Holness open house - JLP leader says he funded Beverly Hills home - from savings, salary, suppliers' credit and loans
Opposition Leader Andrew Holness has provided details on the funding of his multimillion-dollar house in Beverly Hills, St Andrew, in an attempt to respond to a smear campaign he says the People's National Party (PNP) is waging against him in the lead-up to the February 25 general election.
Holness yesterday issued a late-evening statement disclosing that "to date the total cost of land preparation, construction and landscaping is approximately J$52 million spent over a period of four years, financed by savings, salary, bank loans and suppliers' credit."

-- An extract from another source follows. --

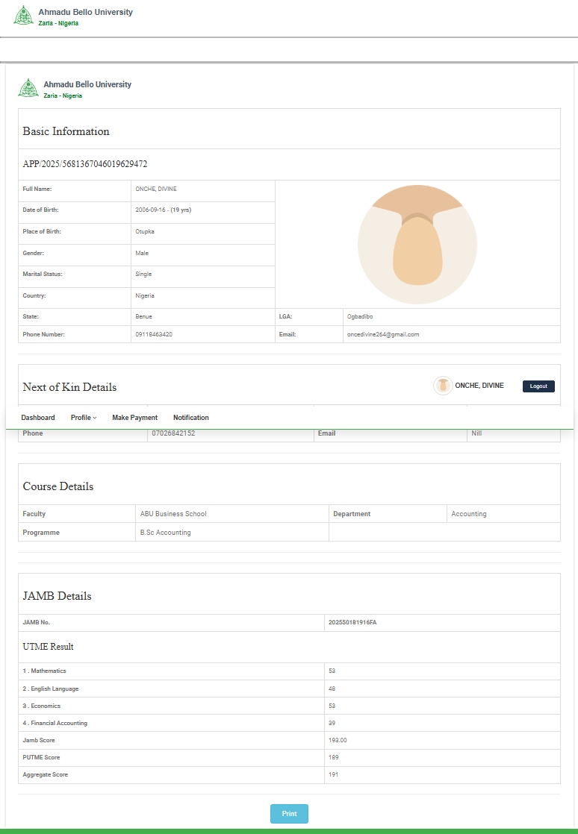Viewport: 578px width, 834px height.
Task: Open the Notification page
Action: (x=191, y=418)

Finance Minister Dr Peter Phillips has been heading a PNP court since November 2015 that questioned Holness' financing of his home, indicating that it might not stand up to scrutiny.
But Holness has sought to dismiss much of the speculation in a statement that chronicled the building process, his sources of funding, and how he became director of ADMAT, the St Lucia-registered company that purchased the land on which his mansion is built.

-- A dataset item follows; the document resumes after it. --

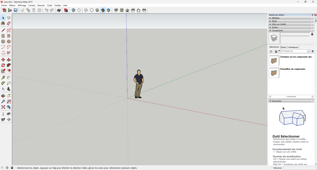Open navigation dropdown arrow beside home icon
This screenshot has width=317, height=170.
click(279, 51)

The Jamaica Labour Party (JLP) leader said the company was formed after he became education minister in 2007, and a need to structure his "personal affairs".
"Consequent on that advice, I incorporated an international business company in St Lucia. This course of action is common practice, particularly for estate-planning purposes. The name of the company, ADMAT, is a combination of the names of my two sons Adam and Matthew. I am the sole director of the company and the company has three shareholders, being my sons, and myself," the statement read.
Holness, who has also faced disclosure calls from the Trevor Munroe-led National Integrity Action, said ADMAT was registered in 2008 and declared to the Integrity Commission, a creature of the Jamaican Parliament to which all members must make declarations of incomes, assets and liabilities.
"Everything I own is physically in Jamaica," Holness said before going on to outline how funds were sourced for land purchase and subsequent construction of the house. "In late 2010, I started negotiations to purchase a piece of land to construct my family home. In January 2011, I made the first of four payments on the land. Payments were completed in August 2011. The title was transferred in July 2011."
Holness is denying making the notation "signed while on a visit to Jamaica" on the document. That's a claim Phillips levelled and questioned at a PNP rally in Manchester on Sunday. Even if that notation was indeed made, attorney-at-law Patrick Bailey says it would not be "unusual" as Jamaica's Titles Office gives different variations on how this can be captured, including the use of the words "witnessed in Jamaica" or "witnessed while on a visit to Jamaica".
Meanwhile, Holness has acknowledged that he is now indebted by the purchase of the house and land. He explained that he used money from accounts held at the Jamaica Money Market Brokers and Stocks & Securities to finance the purchase of the Beverly Hills property, as well as loans throughout the construction phase.
"In September 2012, we began preparation of the site for construction, which involved excavation of boulders and fragmentation of rocks. The resulting stones from this process were used to construct retaining, facing and boundary walls. This initial phase was financed from my savings, salary and suppliers' credit of approximately $3.8 million." Overall, he said, those activities cost approximately $8.6 million.
Holness said the second phase involved the erection of the structure during 2013 at a cost of approximately $35 million. He notes that financing came from a $10-million home improvement loan from the Bank of Nova Scotia, a $3-million mortgage from Jamaica National, and suppliers' credit of approximately $15.6 million.
"My wife, being a real-estate developer, has established credit lines for the supply of construction and building material and equipment rental. The suppliers' credit came from this source. In 2014, we completed all major construction and in that year spent approximately $9 million financed by salary, savings and suppliers' credit. In 2015, there was no significant construction activity, as the project was substantially complete.
"Currently, I am servicing debt repayments to the banks and to suppliers. All of this has been declared in my annual integrity reports which have been filed within the statutory time frame," the 43-year-old said. He added: "My report for the year 2015 will be filed by March 31, 2016 as required by law," an indication that he will not yield to the PNP's demand to publish his finances nine days before the election.
The PNP had demanded that Holness explain how he was financing his house, among several conditions for the party to participate in the national political debates. "I have now met the demands of the People's National Party. I look forward to debating Mrs (Portia) Simpson Miller soon," Holness asserted.
Responding to the developments, Phillips told The Gleaner: "When we get the statement, the campaign team and the party will study and issue a statement."